**Task item**.
Everything from the line that contains "Task: Click the NTD 13,990 Taiwan price" through the final line of the records below should be quoted exactly, except the pictures.

**Supplied material**.
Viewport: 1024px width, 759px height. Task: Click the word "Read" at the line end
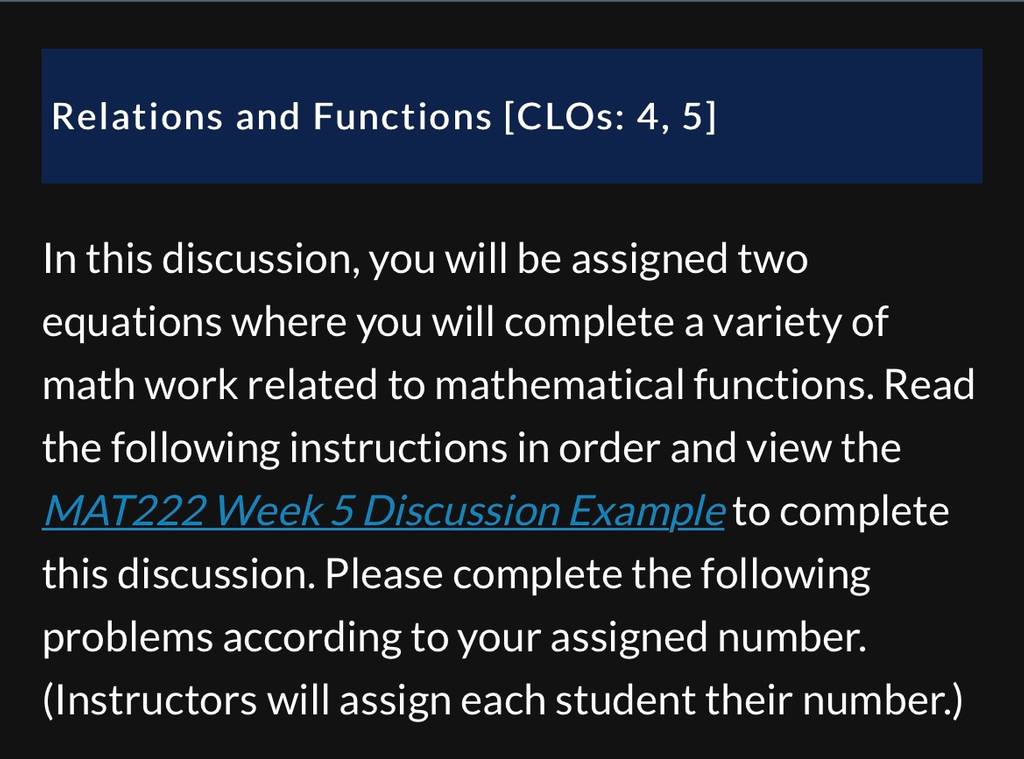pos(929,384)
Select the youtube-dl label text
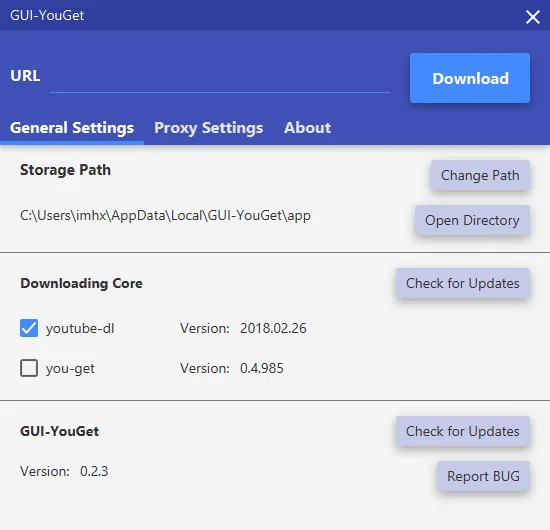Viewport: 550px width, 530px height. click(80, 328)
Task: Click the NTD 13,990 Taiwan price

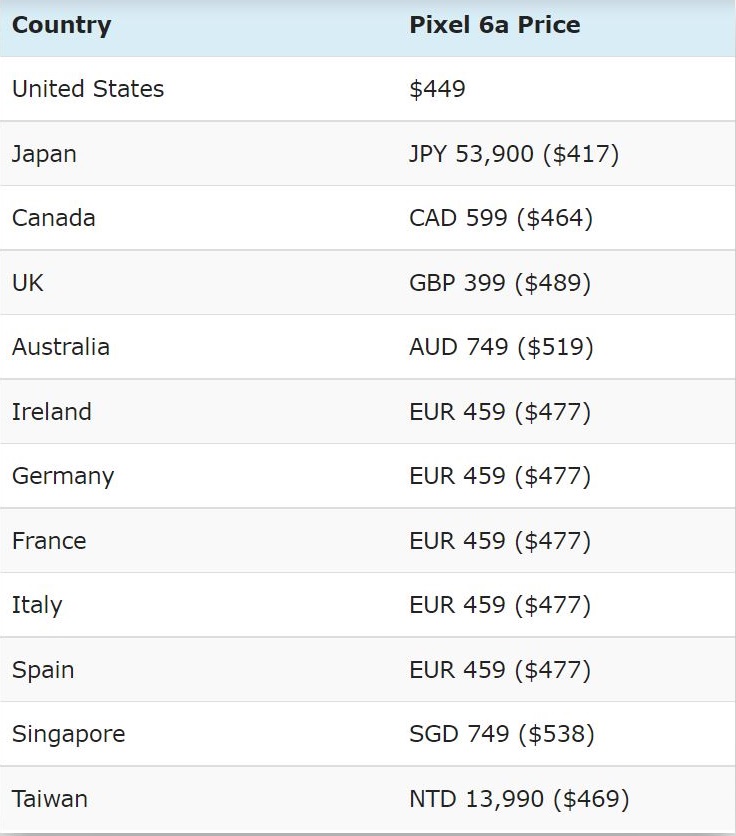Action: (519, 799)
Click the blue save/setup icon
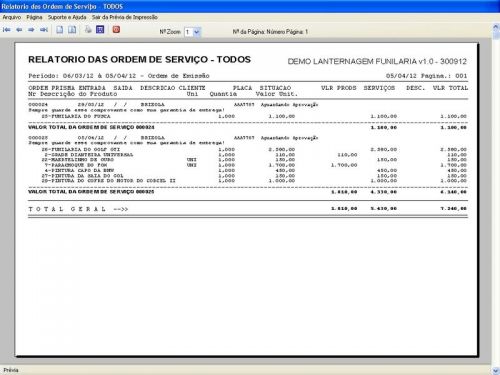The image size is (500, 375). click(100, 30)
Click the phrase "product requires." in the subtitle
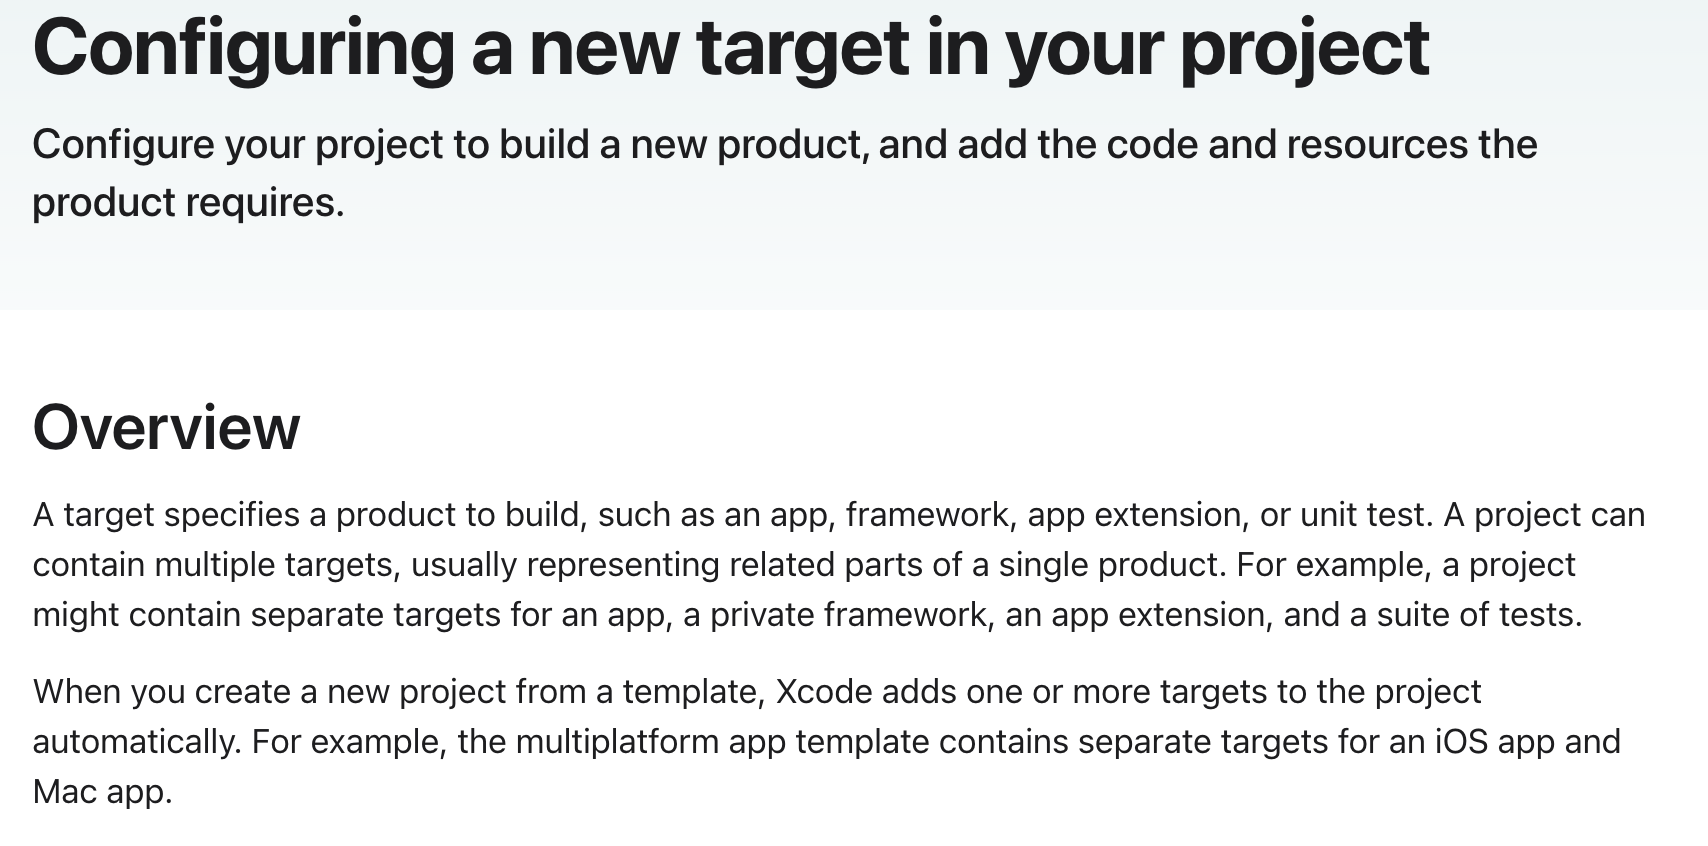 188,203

**Answer area**.
Task: Click the NTD 13,990 Taiwan price

Action: (519, 799)
Click the blue save/setup icon
The image size is (500, 375). click(100, 30)
Click the phrase "product requires." in the subtitle
 188,203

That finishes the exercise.